Let me just start off by saying that you are probably one of the strongest people I have even met in my entire life. Your entire world came crashing down and instead of letting it all go, you thought of everyone else around you. I commend you from the bottom of my heart because I know if I was in your shoes I would not be able to go on. I have never gotten the chance to meet you, but I hope one day that will change. I feel like after 4 years of watching Glee I know you, like you are my best friend. We have all felt the heart ache you felt, all the emotions you have portrayed on TV, I have felt. I know what it was like to be the outcast in high school. I wish this show was around when I was in school because you would of been me. I just wanted to fit in. I have read so many articles about how you are falling apart, and that it totally acceptable, but when you came back to Twitter and Instagram, I felt like it was Cory telling me that if Lea is moving foward than so should I. I know what it is like to have someone you love into drugs. I know that you will probably never read this, but that is ok. Just to know that I have Thanked you for being so strong and really becoming my role model through all of this, makes me ready to move on.

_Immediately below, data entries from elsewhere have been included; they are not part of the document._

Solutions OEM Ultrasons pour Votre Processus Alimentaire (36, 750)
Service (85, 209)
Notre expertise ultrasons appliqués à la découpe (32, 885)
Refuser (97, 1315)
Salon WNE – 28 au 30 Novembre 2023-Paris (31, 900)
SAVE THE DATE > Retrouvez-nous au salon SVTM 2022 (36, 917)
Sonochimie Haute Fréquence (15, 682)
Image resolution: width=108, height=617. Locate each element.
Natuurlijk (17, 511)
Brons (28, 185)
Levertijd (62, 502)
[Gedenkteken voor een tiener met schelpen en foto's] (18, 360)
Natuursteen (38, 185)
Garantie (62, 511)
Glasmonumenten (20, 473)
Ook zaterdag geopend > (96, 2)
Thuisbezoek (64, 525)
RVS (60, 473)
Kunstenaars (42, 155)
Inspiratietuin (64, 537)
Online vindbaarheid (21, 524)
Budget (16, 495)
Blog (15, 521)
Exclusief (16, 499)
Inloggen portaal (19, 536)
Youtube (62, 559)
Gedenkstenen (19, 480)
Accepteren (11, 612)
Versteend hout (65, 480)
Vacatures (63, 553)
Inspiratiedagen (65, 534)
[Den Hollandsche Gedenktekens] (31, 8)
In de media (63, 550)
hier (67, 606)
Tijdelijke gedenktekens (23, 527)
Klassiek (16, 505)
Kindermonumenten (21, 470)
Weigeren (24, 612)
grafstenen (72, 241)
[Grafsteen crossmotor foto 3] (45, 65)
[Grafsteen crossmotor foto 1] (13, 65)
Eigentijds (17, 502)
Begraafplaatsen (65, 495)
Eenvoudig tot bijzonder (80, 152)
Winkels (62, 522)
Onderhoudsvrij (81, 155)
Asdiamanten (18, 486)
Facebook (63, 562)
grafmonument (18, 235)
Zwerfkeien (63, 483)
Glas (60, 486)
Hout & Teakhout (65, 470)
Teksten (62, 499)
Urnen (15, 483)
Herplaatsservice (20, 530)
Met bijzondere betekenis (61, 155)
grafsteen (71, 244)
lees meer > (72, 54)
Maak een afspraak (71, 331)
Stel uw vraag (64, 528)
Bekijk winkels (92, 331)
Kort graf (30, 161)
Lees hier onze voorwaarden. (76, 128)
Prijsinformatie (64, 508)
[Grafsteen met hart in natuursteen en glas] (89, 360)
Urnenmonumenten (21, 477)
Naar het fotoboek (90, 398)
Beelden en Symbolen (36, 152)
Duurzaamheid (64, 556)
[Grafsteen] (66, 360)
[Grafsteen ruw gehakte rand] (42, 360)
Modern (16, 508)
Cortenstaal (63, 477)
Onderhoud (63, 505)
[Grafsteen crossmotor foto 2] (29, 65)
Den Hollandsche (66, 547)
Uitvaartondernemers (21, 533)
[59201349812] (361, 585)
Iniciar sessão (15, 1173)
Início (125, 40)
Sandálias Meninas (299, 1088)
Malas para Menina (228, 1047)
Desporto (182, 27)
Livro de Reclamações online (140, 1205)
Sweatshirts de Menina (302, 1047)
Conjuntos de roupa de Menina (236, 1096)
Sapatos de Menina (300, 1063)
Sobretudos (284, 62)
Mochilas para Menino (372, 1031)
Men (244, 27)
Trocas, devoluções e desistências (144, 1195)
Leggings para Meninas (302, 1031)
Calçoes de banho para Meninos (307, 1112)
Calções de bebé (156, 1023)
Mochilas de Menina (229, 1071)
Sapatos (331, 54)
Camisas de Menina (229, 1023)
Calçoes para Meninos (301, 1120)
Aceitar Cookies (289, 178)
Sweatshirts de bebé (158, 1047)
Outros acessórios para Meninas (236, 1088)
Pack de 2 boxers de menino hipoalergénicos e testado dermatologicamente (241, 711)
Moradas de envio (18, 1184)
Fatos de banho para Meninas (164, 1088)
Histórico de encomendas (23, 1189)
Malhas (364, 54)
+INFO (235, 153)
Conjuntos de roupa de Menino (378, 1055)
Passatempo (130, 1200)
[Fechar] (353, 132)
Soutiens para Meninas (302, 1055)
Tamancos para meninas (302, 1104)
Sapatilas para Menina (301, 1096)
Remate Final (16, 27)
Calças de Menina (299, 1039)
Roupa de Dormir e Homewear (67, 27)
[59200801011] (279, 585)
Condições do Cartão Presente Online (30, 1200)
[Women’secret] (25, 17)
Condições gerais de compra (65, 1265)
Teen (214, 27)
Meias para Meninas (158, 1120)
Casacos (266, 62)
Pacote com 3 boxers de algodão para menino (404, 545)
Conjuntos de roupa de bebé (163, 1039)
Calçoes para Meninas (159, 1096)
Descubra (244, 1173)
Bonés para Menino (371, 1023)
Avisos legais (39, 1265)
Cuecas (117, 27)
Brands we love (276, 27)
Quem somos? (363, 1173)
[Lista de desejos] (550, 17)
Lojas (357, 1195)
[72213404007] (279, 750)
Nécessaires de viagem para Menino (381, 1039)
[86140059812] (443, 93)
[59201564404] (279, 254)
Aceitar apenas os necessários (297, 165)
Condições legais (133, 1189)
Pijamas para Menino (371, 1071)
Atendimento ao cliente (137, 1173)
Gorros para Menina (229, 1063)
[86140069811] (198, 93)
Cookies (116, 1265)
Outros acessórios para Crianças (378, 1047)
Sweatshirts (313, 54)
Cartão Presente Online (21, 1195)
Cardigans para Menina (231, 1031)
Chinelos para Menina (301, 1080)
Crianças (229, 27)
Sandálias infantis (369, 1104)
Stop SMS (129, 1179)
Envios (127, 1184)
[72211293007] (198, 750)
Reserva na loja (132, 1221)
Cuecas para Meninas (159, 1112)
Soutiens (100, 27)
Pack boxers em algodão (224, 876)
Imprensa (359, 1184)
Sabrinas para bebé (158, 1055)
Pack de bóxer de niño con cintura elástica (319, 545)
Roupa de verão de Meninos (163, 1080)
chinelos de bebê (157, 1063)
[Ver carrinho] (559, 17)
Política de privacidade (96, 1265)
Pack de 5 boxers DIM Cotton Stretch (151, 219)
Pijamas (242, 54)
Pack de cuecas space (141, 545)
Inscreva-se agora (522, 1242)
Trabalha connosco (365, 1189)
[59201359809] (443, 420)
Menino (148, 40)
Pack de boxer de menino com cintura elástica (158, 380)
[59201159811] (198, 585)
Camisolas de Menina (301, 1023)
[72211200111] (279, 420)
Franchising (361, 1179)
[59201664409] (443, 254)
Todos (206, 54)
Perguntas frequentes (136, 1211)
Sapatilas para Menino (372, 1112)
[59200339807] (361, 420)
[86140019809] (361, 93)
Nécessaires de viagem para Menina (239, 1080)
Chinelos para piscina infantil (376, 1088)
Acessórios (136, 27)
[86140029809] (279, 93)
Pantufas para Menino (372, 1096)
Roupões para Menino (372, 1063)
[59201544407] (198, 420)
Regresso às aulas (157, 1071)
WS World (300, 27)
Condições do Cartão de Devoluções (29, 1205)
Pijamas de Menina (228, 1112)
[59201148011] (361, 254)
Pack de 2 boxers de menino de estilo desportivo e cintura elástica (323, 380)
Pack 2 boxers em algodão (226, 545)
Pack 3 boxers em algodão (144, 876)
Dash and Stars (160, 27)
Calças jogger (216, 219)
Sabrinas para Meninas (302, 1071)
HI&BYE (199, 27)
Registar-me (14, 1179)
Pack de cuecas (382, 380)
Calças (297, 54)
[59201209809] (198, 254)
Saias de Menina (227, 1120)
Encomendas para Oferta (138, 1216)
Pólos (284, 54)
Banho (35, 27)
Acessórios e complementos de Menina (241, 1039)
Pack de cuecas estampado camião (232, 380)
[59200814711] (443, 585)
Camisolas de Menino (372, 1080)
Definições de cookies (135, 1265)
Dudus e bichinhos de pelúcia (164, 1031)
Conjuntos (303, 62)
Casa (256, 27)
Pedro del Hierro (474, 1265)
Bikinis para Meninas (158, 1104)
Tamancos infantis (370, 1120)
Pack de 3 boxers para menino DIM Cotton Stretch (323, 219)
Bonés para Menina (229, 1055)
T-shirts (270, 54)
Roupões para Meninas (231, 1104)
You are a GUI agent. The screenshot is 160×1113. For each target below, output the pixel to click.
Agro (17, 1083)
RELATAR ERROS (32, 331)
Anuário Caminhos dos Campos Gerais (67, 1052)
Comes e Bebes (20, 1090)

Cory will always be in our hearts, as will he always be in yours. So thank you for being the person I have looked up to for 4 years and to many years to come.
I love you!
Jessica
Doll, you know I love you!!! But Im gonna be a grammar nazi.. Its commend and not condemn.. Huge difference.. But this is BEAUTIFUL!!! Brought tears to my eyes :))
ReplyDeleteMAL
Oops. Stupid Auto Correct. I did it through my phone. God I hate iPhones sometimes.